思考が停止していた“浦島太郎”たちは、獄外で思考の限界のなかに存在した者たちから期待され、祭り上げられます。しかし期待に応えることができないのは明らかです。釈放された時に元気だったのは徳田球一くらいだったといいます。そして中国から帰ってきた野坂参三です。だから彼らが指導部に就任します。思考が停止していた者たちは、現実とのギャップを埋められないなかで振るまわなければなりません。およばない思考を覆い隠しために「不屈」・「非転向」という看板で権威を作り上げます。弾圧・拷問をうけて死亡した人たちが英雄視されて利用されます。
そのうちに変貌したスターリンの国際共産党の権威に誰が一番忠実か、「盲従」しているかという争いになっていきます。つくり出された伝説を維持するためには、それぞれの戦時中の状況はヴェールで覆われ、組織を維持するための官僚制が強化されます。

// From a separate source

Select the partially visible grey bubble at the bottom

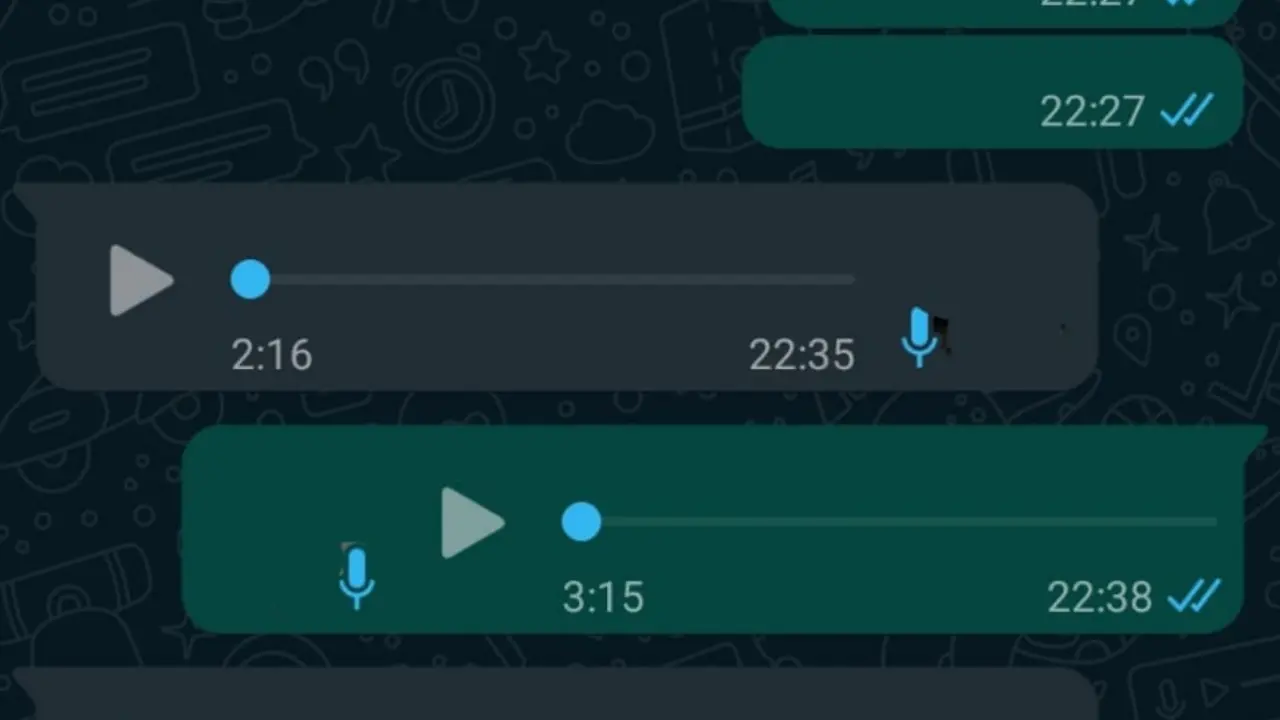point(555,694)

「金達寿は、1958年に『朴達の裁判』という中編小説を書きます。その主人公は……そしてつぎからつぎへとそういうことをやって、そのたびにつかまえる警察官から軽蔑の目をもって見られるというそういう人なんです。なぜかれがこんなことを続けていけるかということは、警察間の軽蔑を招くようなその彼の生き方の流儀にあるんです。この小説は、転向というものについての日本の知識人の見方がもっているサムライ風の姿勢、硬直したスタイルを批判するために、在日朝鮮人の金達寿によって書かれたものです。金達寿の見方からすれば、硬直した日本知識人の転向観は、明治以前の武士階級文化の不幸な遺産であって、明治以後の文化は、それ以前の武士階級の徳目を日本国民の全体に広げることによって、日本の人民から弾力性のある活力を奪ってきたというのです。」(『戦時期日本の精神史』)
 金達寿の他の小説『玄界灘』にも、市内をごろつくアルコール中毒の男が登場します。何度も事件を起こし、警察に逮捕されて留置所に勾留されます。しかし逮捕は勾留されている活動家に獄外からの指示を伝えるための手段で、実は男は共産党員でした。
 朝鮮半島にはさまざまな創意をこらした抵抗運動団体が組織され、獄外の共産党員らは自ら確信するそれぞれ独自の活動を続けていました。
 しかし日本には柔軟性をもった運動は見当たりません。このなかで日本の戦後はスタートしたのでした。

▼「民主主義って何だ!」
 
非転向を否定するつもりはありません。同じく転向を全面否定するつもりもありません。
 しかし獄中から戻ってきた「武士階級の徳目」の英雄の非転向者たちには、悟りが開けない「禅僧」の姿が映ってしまいます。そして獄外にいた者たちの思考は一貫して他力本願です。「武士階級の徳目」、「盲従」の組織のあり方は、実際は天皇制とはコインの裏表です。双方、「一国社会主義」の思想に毒されているなかで気がつかないだけです。
 柔軟性をもった運動が不在だったことは、戦後の労働組合の多くが産業報国会の組織形態をそのまま援用して結成されることに至ります。組織のあり方が問われることなく、逆に踏襲されたのです。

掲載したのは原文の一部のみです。